If we assume that the turrets are rotated such that there is a single dart at the top of the cylinder, then, of course, this would mean that each cylinder holds only 6 darts. This is a plausible assumption; zooming in on the visible part of the back of the uppermost plunger tube reveals what appears to be one dart's worth of air holes, not two. 

This image might not be representative of the final design of this blaster. Note the lack of a connection between the upper part of the active cylinder and the body of the blaster where the plunger tube presumably lies. Either the PT leaps forwards during firing or some parts are missing in this picture.

Overall, if I had to call this one, I'd say that each cylinder will hold 6 darts. This is rather disappointing, given that this blaster is a potential (inferior) substitute for the now hard to find Rampage and EAT. The need to switch cylinders every 6 (or 8) shots is enough of an annoyance, not to mention the effective decrease in capacity that results from switching before a cylinder is completely depleted. If this blaster holds 24 rounds, while Rampages come with a 25-round drums, then this fact is just the disappointing icing on the disappointment cake.

Edit: I was unaware of this picture, commented on by Blasterlabs here, which shows the Doominator's top cylinder from an angle which makes the fact that it is hexagonal clear. (Well, this is a little embarrassing.) Credit goes to redditor ironmagnus and the anonymous commenter below for pointing this out to me.

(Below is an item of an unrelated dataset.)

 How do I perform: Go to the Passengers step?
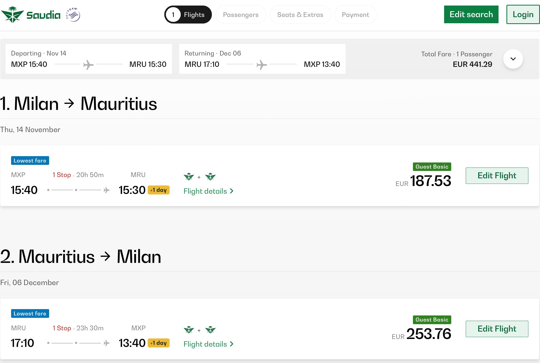pos(241,15)
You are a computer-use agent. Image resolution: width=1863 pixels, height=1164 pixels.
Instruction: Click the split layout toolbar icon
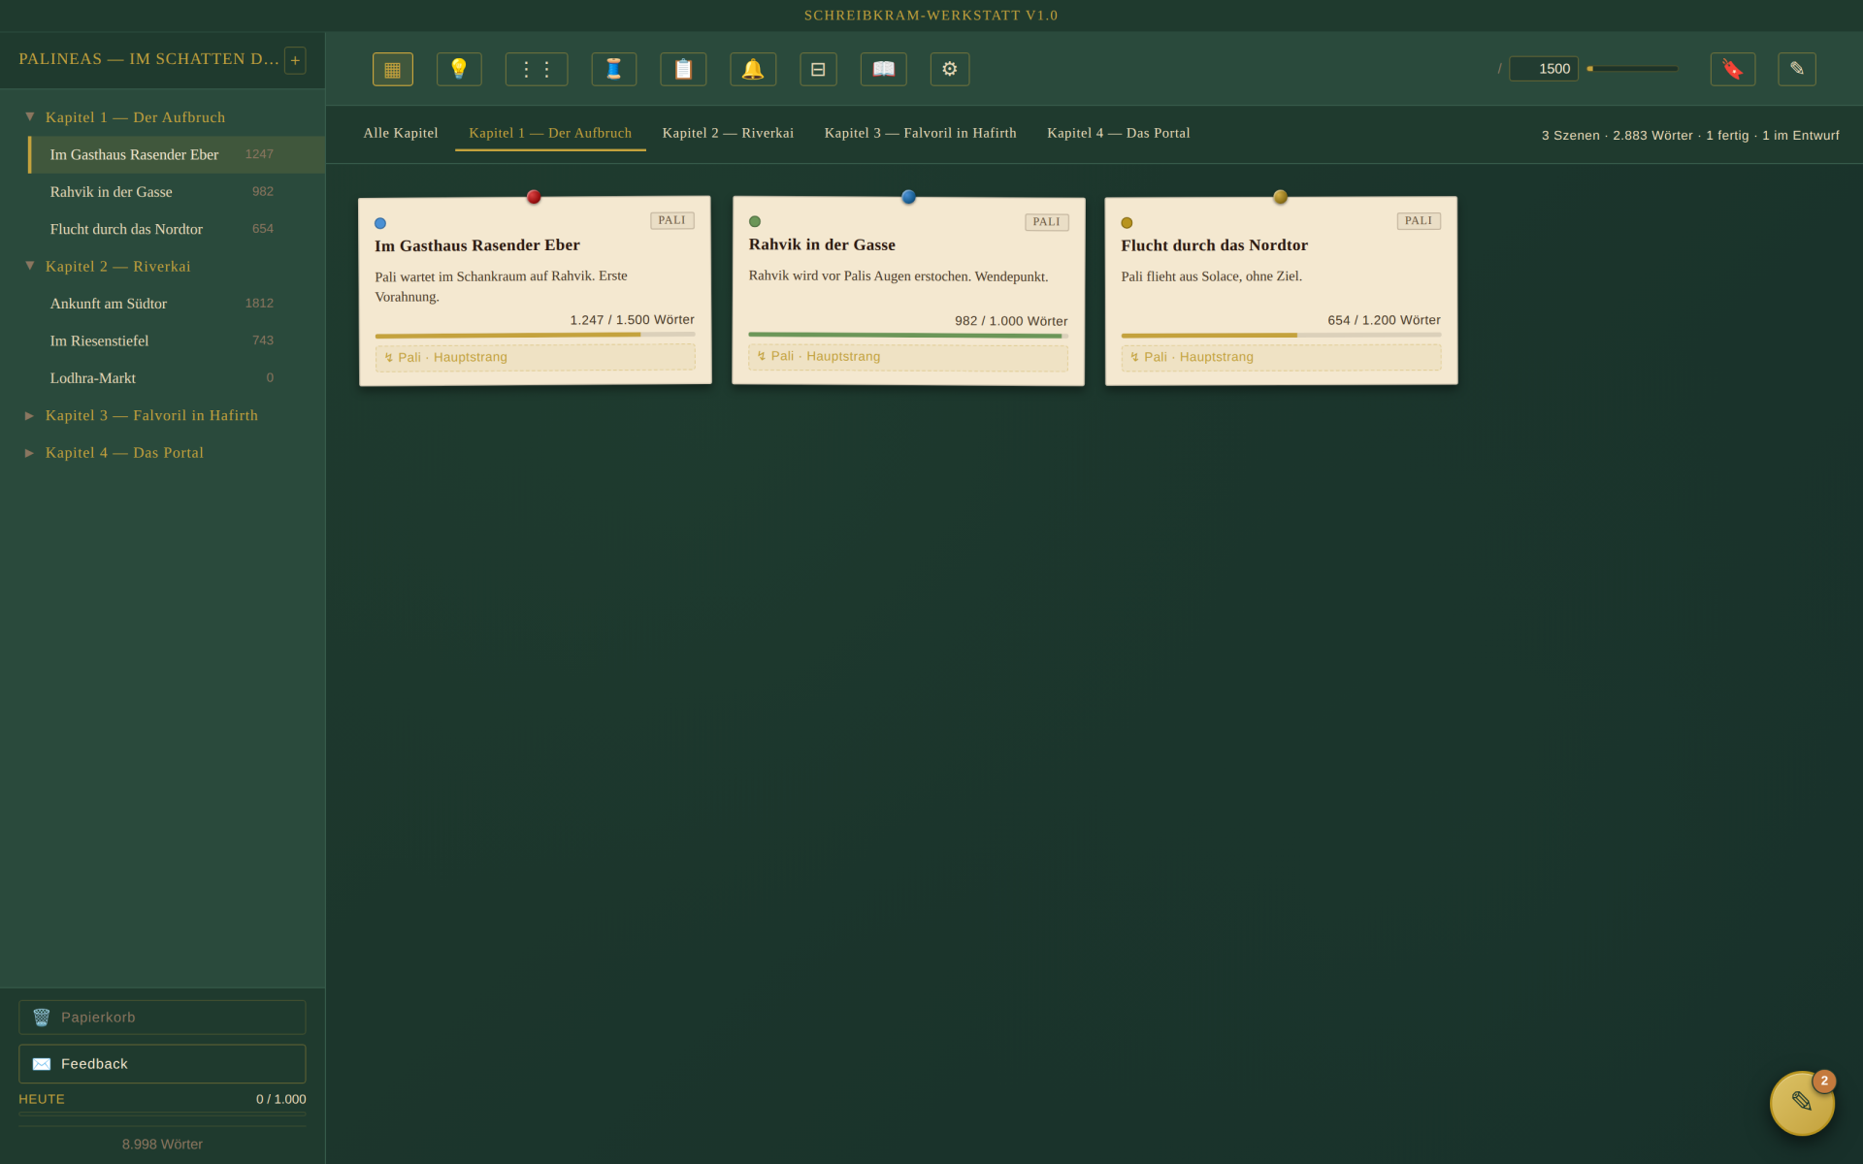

Second edit: Now, it's official. Hasbro has announced that this blaster holds 24 darts. 

Sunday, January 18, 2015

TBNC 01-17-15: Bunkers, Tacmod Trouble, Green Koosh, Vulture Trials

Yesterday was the latest event of the newly formed Tampa Bay Nerf Club, the latest iteration of the same group I have been playing stock class with for the last year.

A recent change is that we have added bunkers. The day before yesterday was a "mod party" at dkdavid721's place and in addition to the quick RS fix, UMB coupler, Centurion mag servicing, CleanCut planning, Hammershotting, chrono fun, Triad speed-holing, and lighting crappy kooshes on fire... We made 5 of these super cheap easy obstacles.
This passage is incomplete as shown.